Students should enroll for the course on Moodle. This will allow you to see your grades as soon as I have computed them, instead of when they are released on CAIS.

We have two forums for the course on Moodle:

Please subscribe at least to the announcement board so that you do not miss important announcements, for instance if the class is cancelled because I am sick. (Go to the announcement board and click on Subscribe to this forum in the top right corner.)

Grading policy

Students will be graded based on homeworks (40%), a final exam (40%), and participation (20%). There will be no midterm exam.


There will be a final exam on Friday, May 7, from 10:00 to 11:00 in our usual class room.

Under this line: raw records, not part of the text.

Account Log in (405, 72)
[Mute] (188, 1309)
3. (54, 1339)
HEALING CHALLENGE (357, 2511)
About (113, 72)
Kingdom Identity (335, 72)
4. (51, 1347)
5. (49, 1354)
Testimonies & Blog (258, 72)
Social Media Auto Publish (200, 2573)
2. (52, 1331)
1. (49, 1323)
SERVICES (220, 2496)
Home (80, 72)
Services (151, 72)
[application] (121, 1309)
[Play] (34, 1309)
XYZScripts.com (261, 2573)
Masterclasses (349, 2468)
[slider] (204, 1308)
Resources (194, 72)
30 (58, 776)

The exam is open book: You can bring one copy of the lecture notes by Jiří Matoušek. No other references are allowed.


This class will be based on lecture notes written by Jiří Matoušek. The lecture notes are not publicly available, but will be provided to students in the course.

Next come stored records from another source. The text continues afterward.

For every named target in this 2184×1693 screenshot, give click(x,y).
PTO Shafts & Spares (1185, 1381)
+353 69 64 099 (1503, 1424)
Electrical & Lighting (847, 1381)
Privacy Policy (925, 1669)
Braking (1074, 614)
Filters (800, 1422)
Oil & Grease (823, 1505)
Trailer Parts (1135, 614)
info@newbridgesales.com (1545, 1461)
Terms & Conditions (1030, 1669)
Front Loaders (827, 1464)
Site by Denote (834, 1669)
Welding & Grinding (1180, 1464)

Here is a rough list of what we will cover in each week of the semester.

Week 1 Fibonacci numbers
Week 2 Set systems with prescribed intersection patterns
Week 3 Are these distances Euclidean?
Week 4 Complete graphs from bipartite graphs
Week 5 Counting spanning trees
Week 6 Error-correcting codes
Week 7 Checking computations
Week 8 No class (midterm exam week)
Week 9 Petersen, Hoffman-Singleton, and maybe 57
Week 10 Point sets with only two distances
Week 11 A result from discrepancy theory
Week 12 Tilings
Week 13 Kakeya's conjecture for finite fields
Week 14 Shannon capacity of a graph
Week 15 Rotating the cube
Week 16 Final Exam week

Course progress

The material covered in the lectures so far:

02-01 Introduction, Odd distances, Clubs of Oddtown Ch. 6, Ch. 3
02-03 Fibonacci numbers Ch. 1, Ch. 2
02-05 Walking in the yard Ch. 20
02-10 Complete graph from bipartite graphs Ch. 8
02-17 Vector spaces, Tiling a rectangle Ch. 12
02-19 Linear codes Ch. 5
02-22 Equiangular lines, same-size intersection Ch. 9, Ch. 4
02-24 Covering a cube, Only two distances Ch. 16, Ch. 15
02-26 Joints and Lines arXiv:0906.0558
03-03 Three Petersen graphs are not enough Ch. 13
03-05 Petersen, Hoffman-Singleton, perhaps 57 Ch. 14
03-08 Counting spanning trees I Ch. 21
03-10 Counting spanning trees II, Medium-size intersection Ch. 21, Ch. 17
03-12 Borsuk's question Ch. 18
03-17 Counting tilings I Ch. 22
03-19 Counting tilings II Ch. 22
03-29 Integer partitions I Ch. 23
03-31 Integer partitions II Ch. 23
04-02 Find the triangle, Checking matrix multiplication Ch. 10, Ch. 11
04-05 Perfect matchings Ch. 24
04-07 Counting compositions Ch. 26
04-09 Is it associative? CH. 27
04-12 Spectral partitioning I Ch. 31
04-14 Spectral partitioning II Ch. 31
04-16 Sauer's lemma Smolensky's paper
04-21 Euclidean distances Ch. 7, Ch. 30
04-23 More on Euclidean distances Ch. 30
04-26 Shannon Capacity I Ch. 28
04-28 Shannon Capacity II Ch. 28
04-30 Review Homework 2
05-07 Final exam
05-10 Review Homework 3 and exam


There will be a few homework assignments in this course. You will have one or two weeks to complete an assignment. Homeworks must be submitted on paper and must be handed in at the beginning of class.